Reasons for Designation
This pair of Second World War Pillboxes are listed at Grade II for the following principal reasons:
* an integral part of the Northern Command 59 Division Reserve Stop Line, the only inland stop line built in North Yorkshire, which ran for a total of 85km (53 miles), forming an important defensive line against the threat of German invasion;
* built to an unusual Northern Command adaption of the FW3/23 design, the form of which differs having wide machine gun embrasures and being semi-sunken;
* they retain their essential character and functional legibility, enhancing the broader understanding of the stop line as a whole;
* an important component of a defended locality known as the Hutton Rudby ‘nodal point’, strategically placed to cover a bridging point at Hutton Bridge across the River Leven.
* as an extant manifestation of the precautions taken to repel an invading force during the early stages of the Second World War.
* the pair of pillboxes benefit from a functional group value with the Grade II-listed C18, Hutton Bridge.

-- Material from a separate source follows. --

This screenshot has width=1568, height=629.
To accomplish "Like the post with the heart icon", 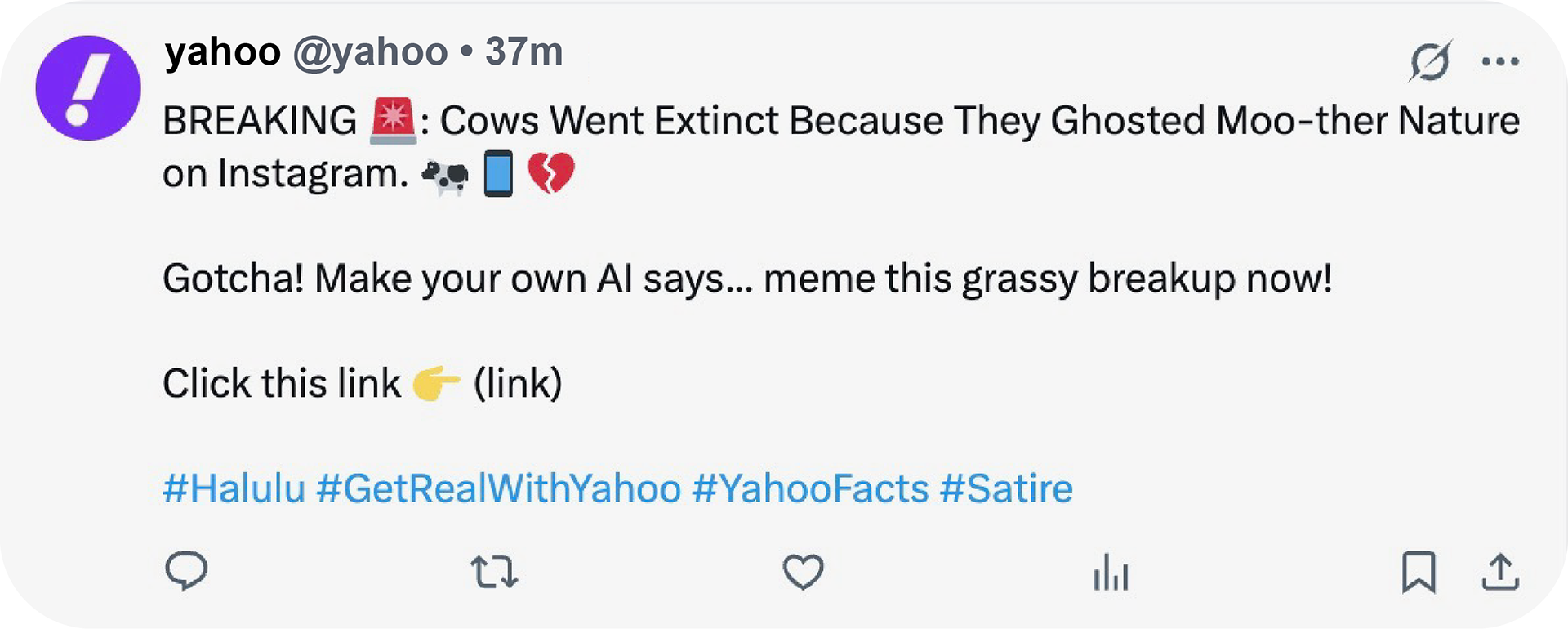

Pillboxes are small fortified structures, constructed to strengthen field defences, allowing their occupants to fire their weapons protected from enemy small arms fire and to some extent, artillery fire. They were built during both World Wars to resist invasion, but most were built as part of British 1940-41 anti-invasion preparations, with over 14,000 having been constructed nationally by October 1940. They were placed at strategic locations such as river crossings, or along the coast, or inland ‘stop lines’ that were intended to halt, or slow down the progress of an invader. Some were designed for rifles, some for light or medium machine guns, while others more unusually, housed artillery pieces. The majority of these pillboxes were built to one of a number of 'standard' designs, issued by the War Office's, Directorate of Fortifications and Works, in June and July 1940. The design of the pillboxes at Rudby, was a Northern Command adaption of one of these drawings: FW3/23 (Type 23), and examples of this variant are only found in North Yorkshire, and the north-east of England. Unlike the standard FW3/23 drawing, which had small narrow embrasures and elbow rests for riflemen, the Northern Command adaption had three wide embrasures with a concrete shelf, intended for a tripod mounted Vickers or Browning medium machine gun. Most Type 23 pillboxes were built at ground-level on concrete raft foundations; the examples at Rudby differ, as they are semi-sunken, a feature that was intended to reduce their conspicuousness and to provide greater protection for the occupants.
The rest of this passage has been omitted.